==== SOURCE INFORMATION ====

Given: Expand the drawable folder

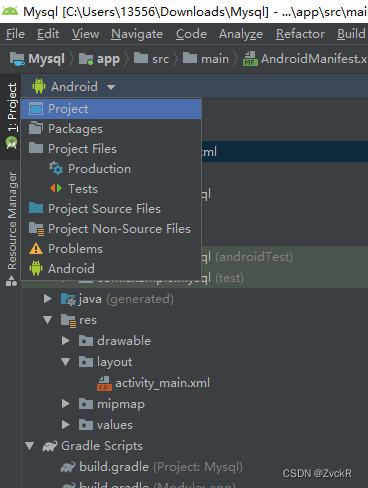Looking at the screenshot, I should pyautogui.click(x=66, y=341).
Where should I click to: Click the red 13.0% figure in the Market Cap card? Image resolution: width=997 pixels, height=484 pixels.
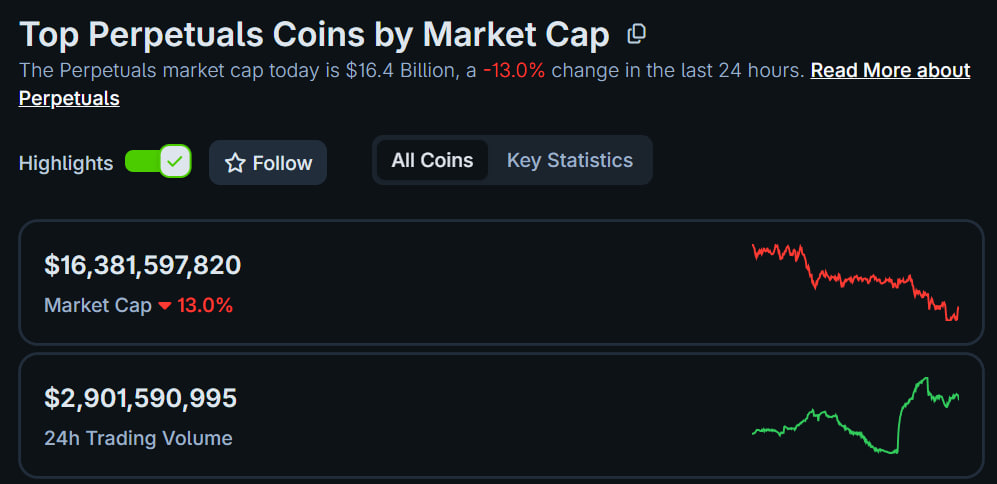(205, 306)
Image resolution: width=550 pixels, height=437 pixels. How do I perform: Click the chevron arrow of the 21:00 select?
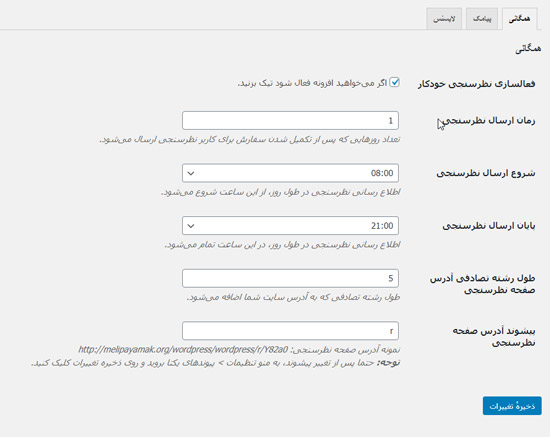pyautogui.click(x=191, y=226)
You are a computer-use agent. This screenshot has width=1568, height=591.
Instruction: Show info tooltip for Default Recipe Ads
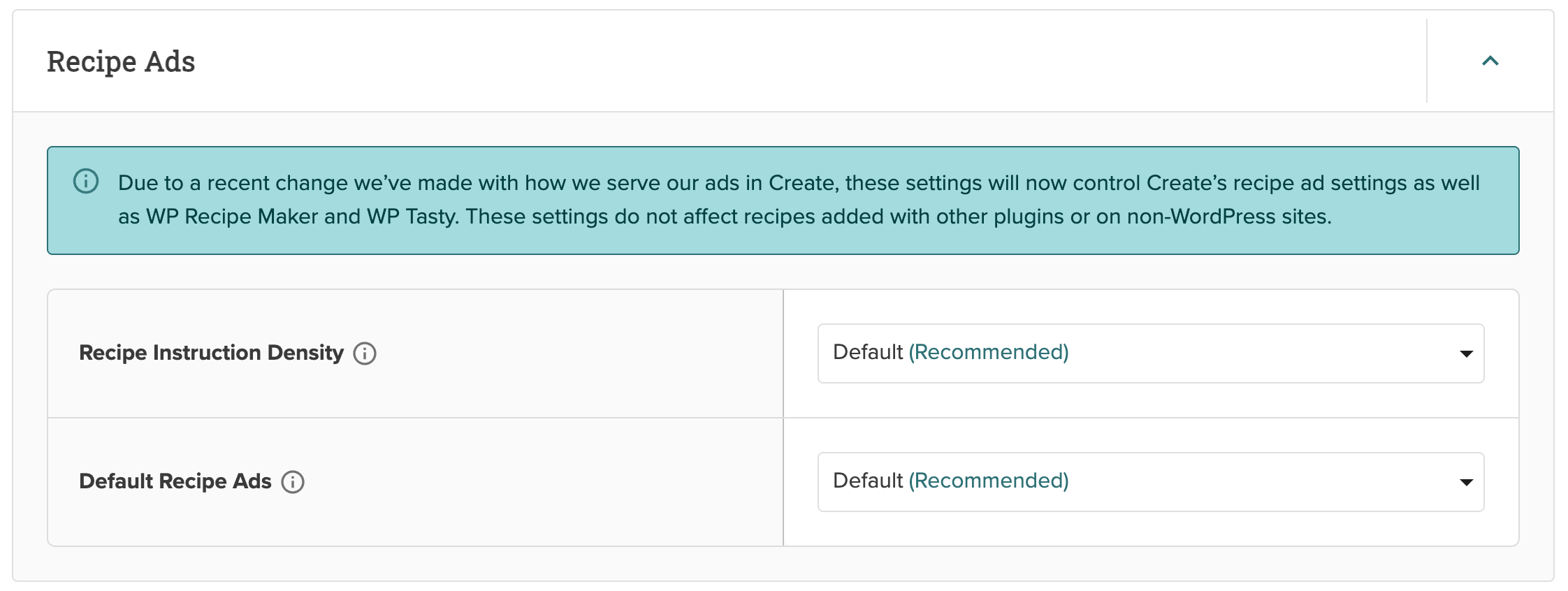(293, 482)
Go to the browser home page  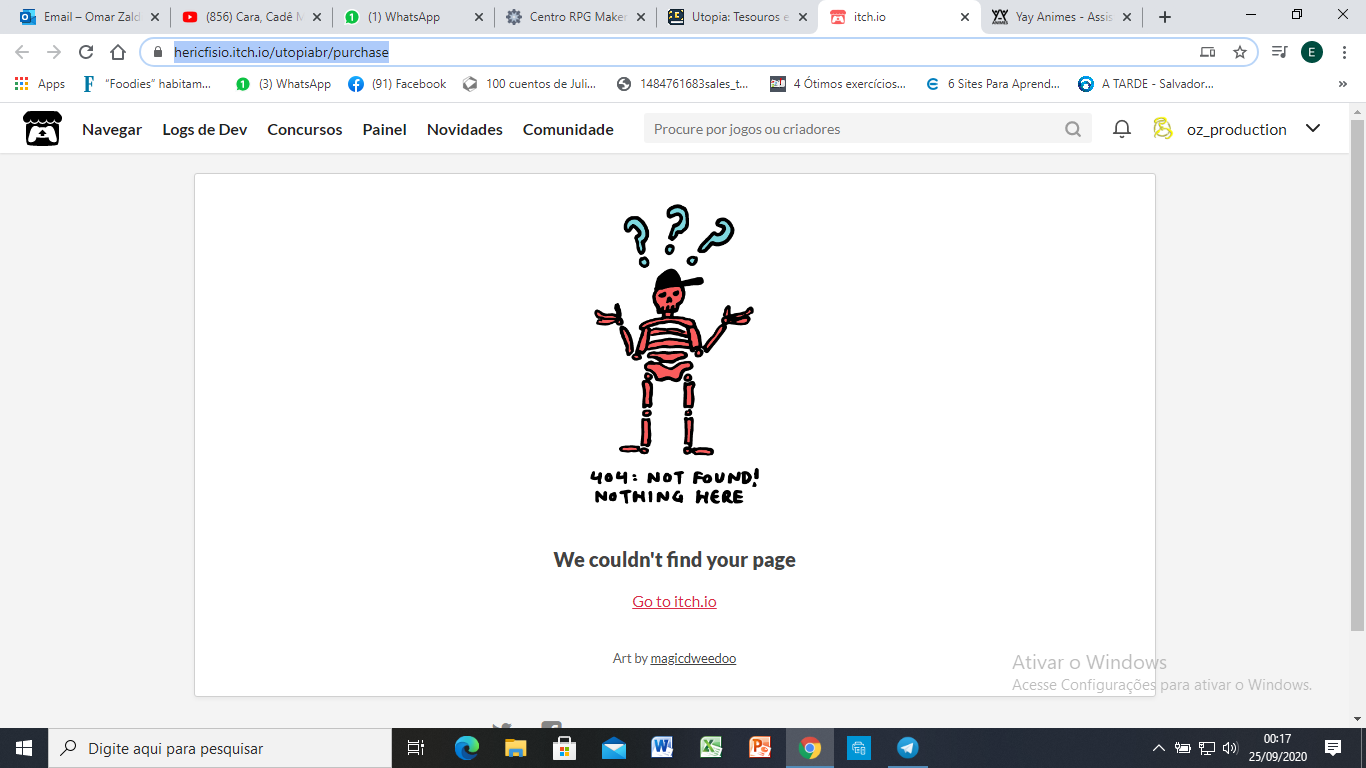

====

• [TASK TO CARRY OUT] Set down the material word for word, and drop every picture from it.

• [WRITTEN RESPONSE]
Given: Expand the drawable folder

Looking at the screenshot, I should pyautogui.click(x=66, y=341).
Where should I click to: Click the red 13.0% figure in the Market Cap card? Image resolution: width=997 pixels, height=484 pixels.
(205, 306)
Image resolution: width=550 pixels, height=437 pixels. How do I perform: Click the chevron arrow of the 21:00 select?
pyautogui.click(x=191, y=226)
You are a computer-use agent. This screenshot has width=1568, height=591.
Instruction: Show info tooltip for Default Recipe Ads
(293, 482)
Go to the browser home page  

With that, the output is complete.